> Task description
Wherever a line in the records below contains "computer", copy that line.

> Source material
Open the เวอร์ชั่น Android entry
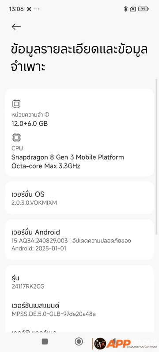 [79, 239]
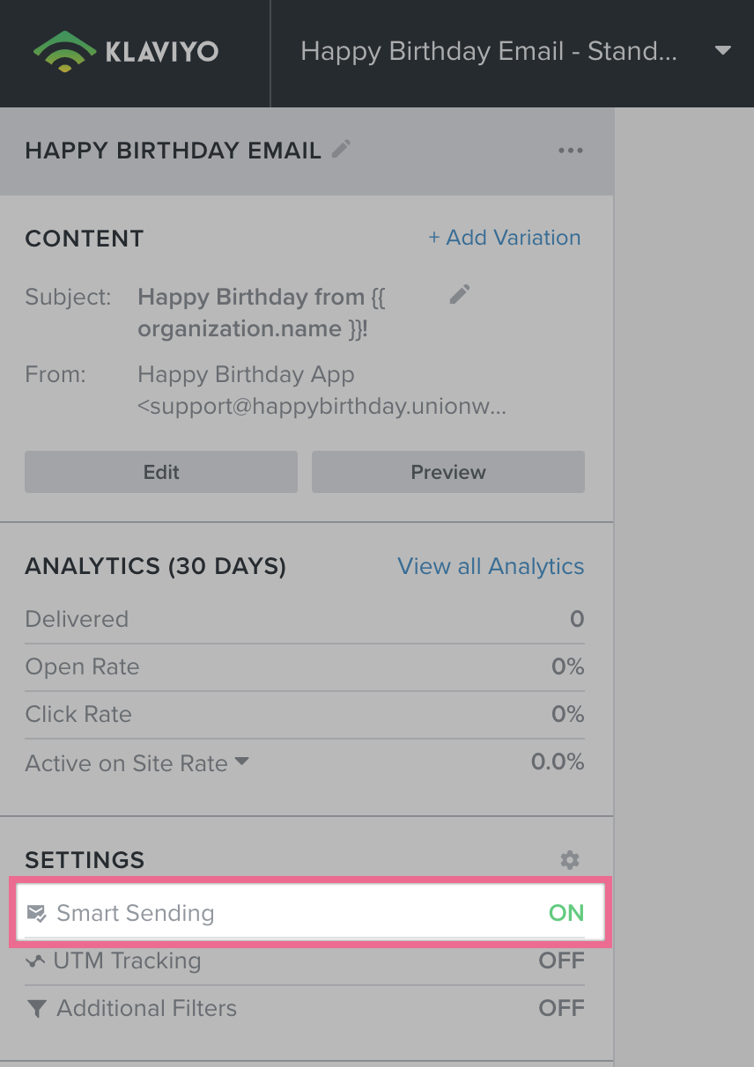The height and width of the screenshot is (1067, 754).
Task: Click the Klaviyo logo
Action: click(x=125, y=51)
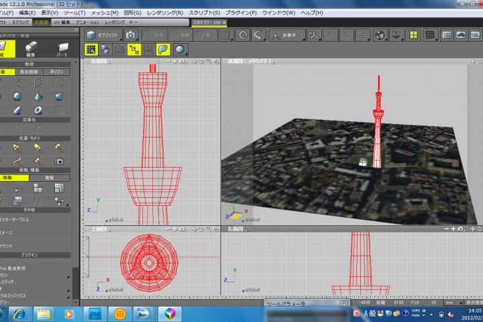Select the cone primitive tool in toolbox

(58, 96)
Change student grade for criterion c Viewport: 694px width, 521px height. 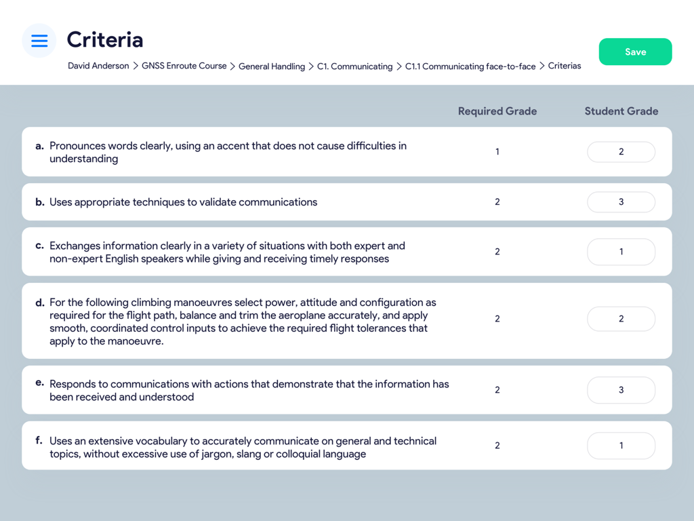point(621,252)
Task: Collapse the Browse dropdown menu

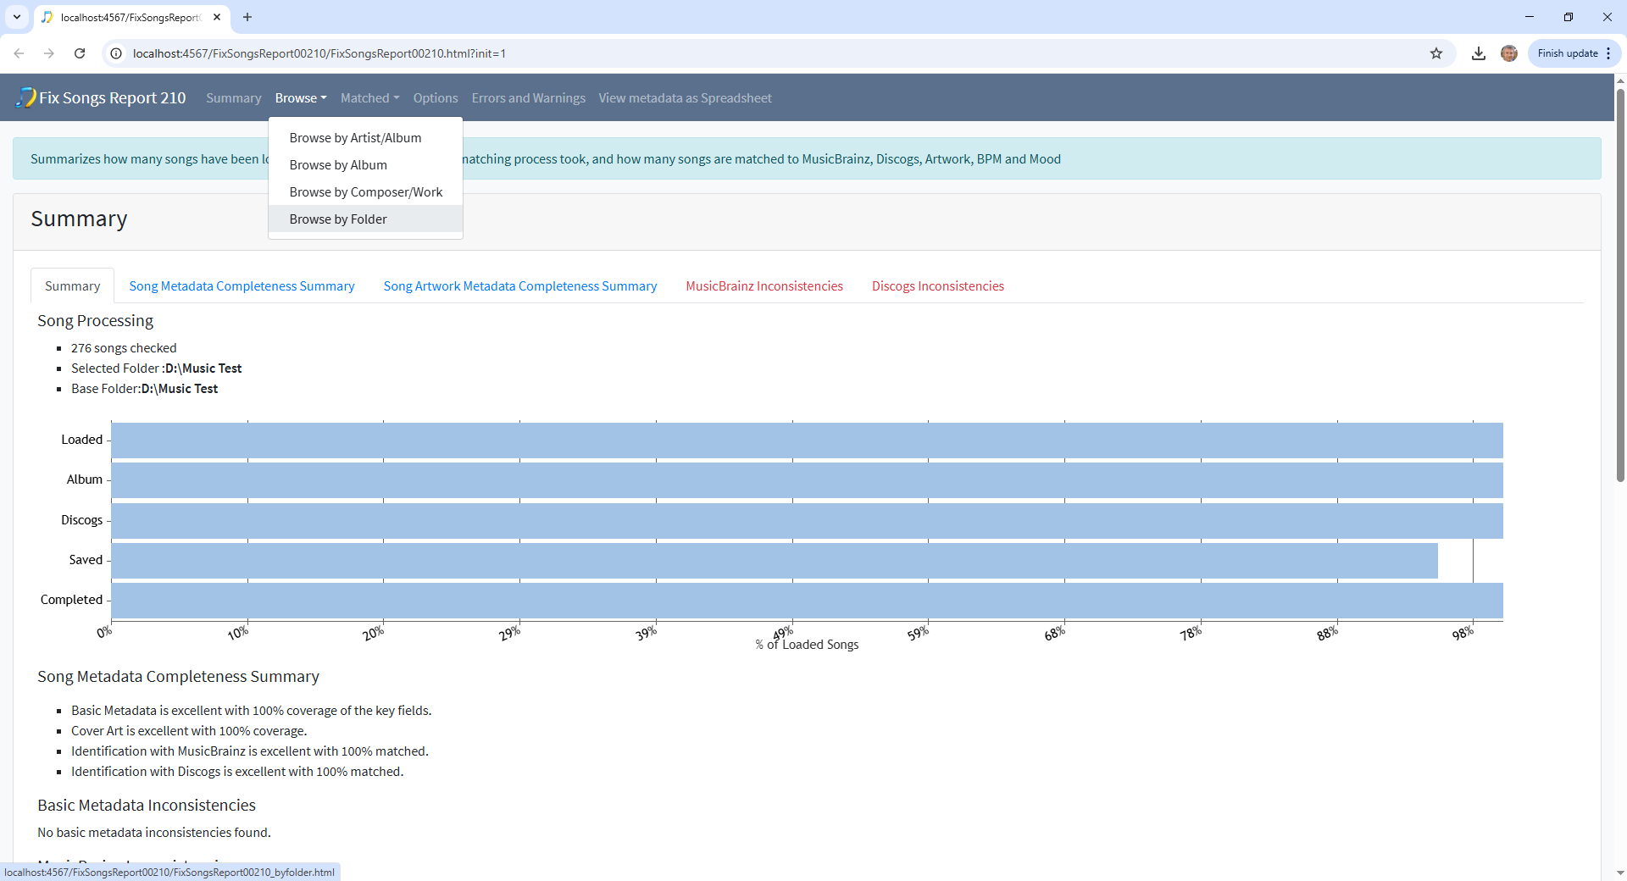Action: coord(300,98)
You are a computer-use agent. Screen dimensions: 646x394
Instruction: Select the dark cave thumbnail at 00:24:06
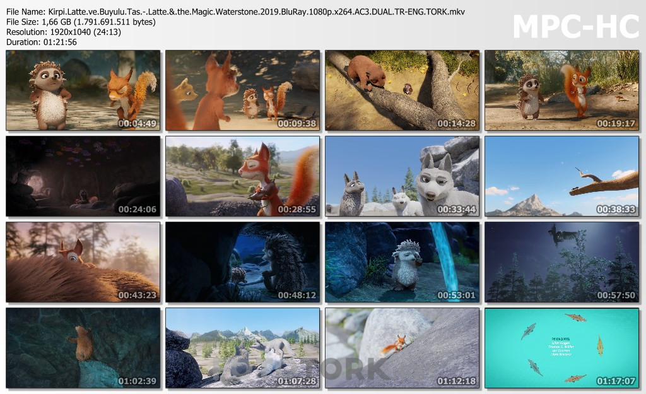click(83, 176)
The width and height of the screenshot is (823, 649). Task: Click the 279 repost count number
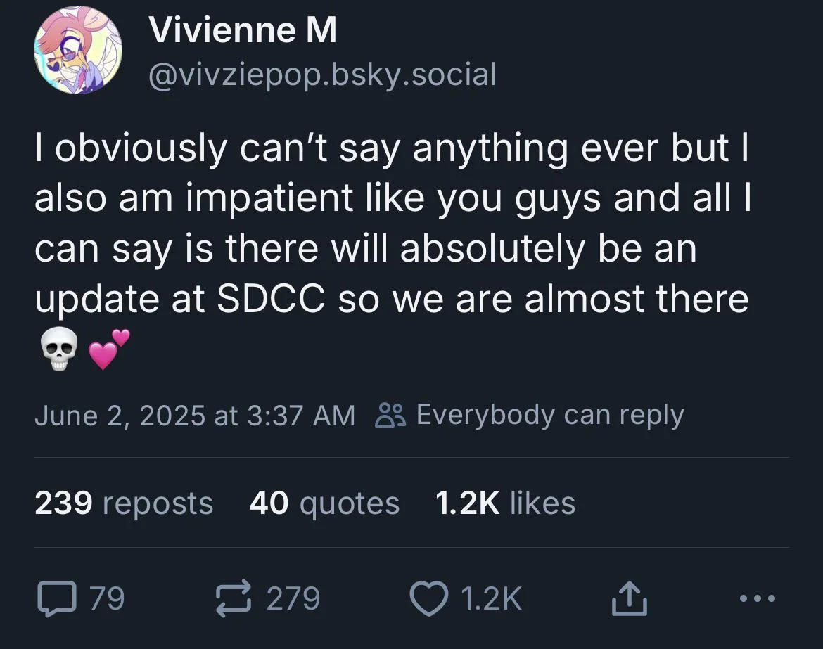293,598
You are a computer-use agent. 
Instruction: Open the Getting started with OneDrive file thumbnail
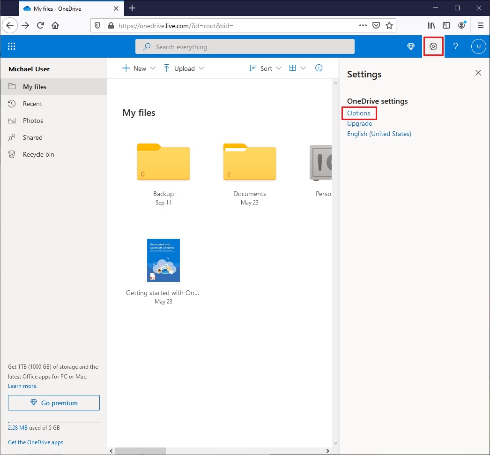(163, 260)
...
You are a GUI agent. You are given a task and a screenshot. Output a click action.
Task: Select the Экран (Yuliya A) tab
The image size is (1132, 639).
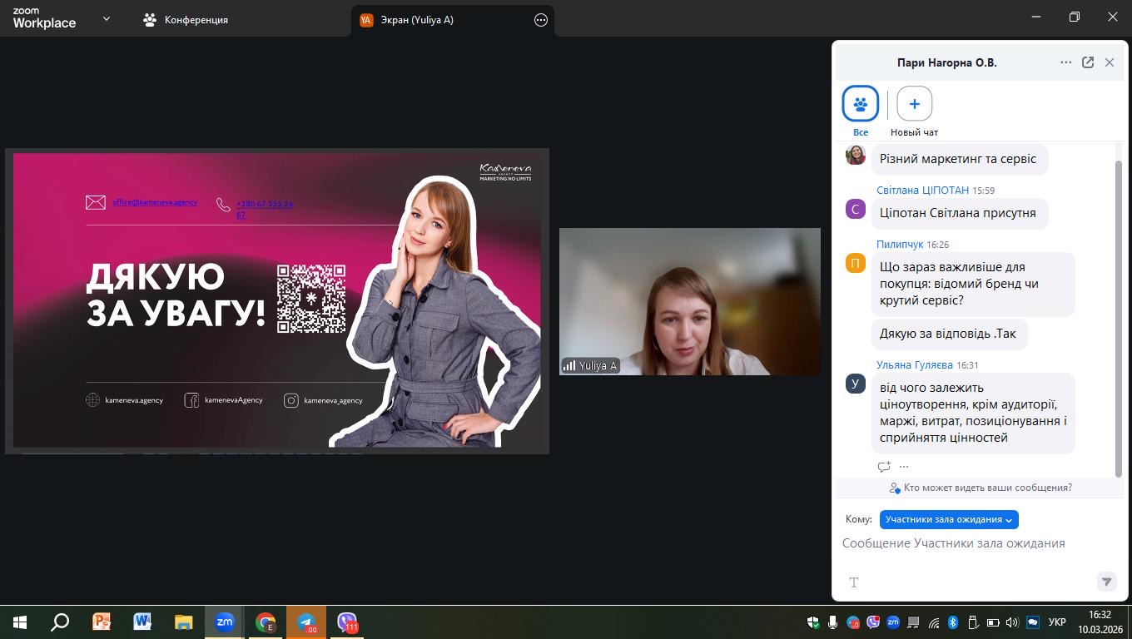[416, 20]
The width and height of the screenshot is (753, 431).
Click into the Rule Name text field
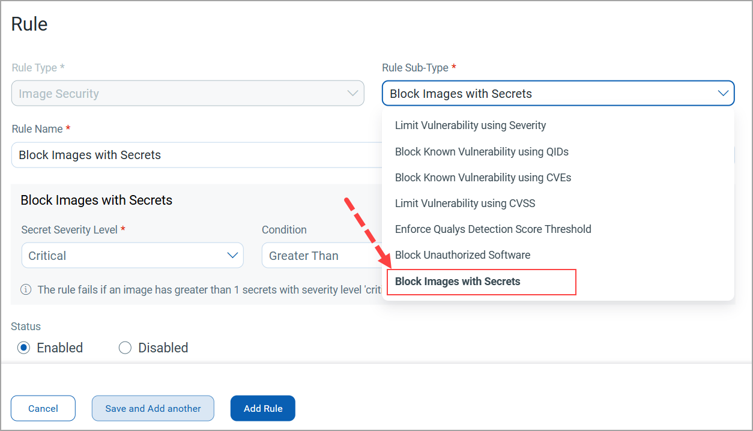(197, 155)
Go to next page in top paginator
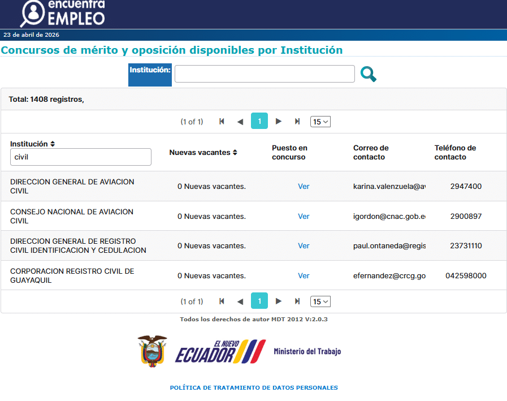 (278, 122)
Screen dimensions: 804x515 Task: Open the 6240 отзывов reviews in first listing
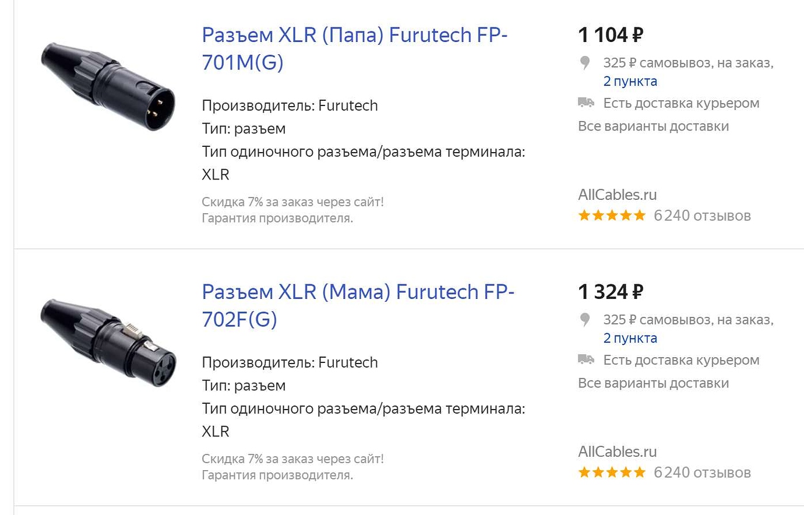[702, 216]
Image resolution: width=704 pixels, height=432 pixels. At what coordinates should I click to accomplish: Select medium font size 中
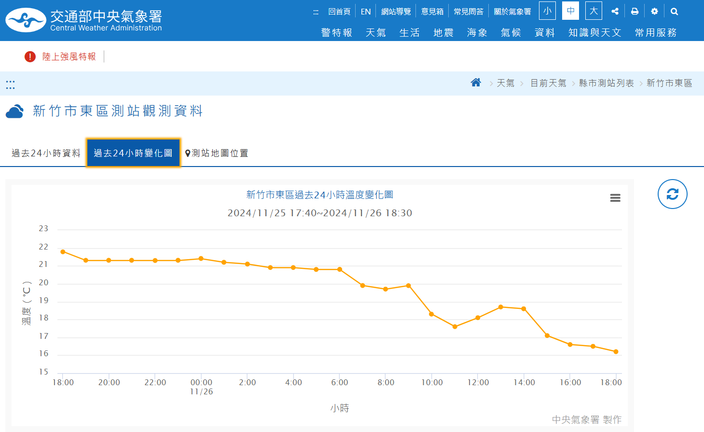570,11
==
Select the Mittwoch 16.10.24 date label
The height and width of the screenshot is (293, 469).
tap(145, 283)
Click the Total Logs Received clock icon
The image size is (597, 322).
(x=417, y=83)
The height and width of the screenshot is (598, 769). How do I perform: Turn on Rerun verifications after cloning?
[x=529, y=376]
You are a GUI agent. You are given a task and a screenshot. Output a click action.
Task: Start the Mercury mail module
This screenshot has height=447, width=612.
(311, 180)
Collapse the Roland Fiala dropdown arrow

> Task solution
You are a computer-use agent. Screen dimensions: 646x394
You are a computer-use agent. 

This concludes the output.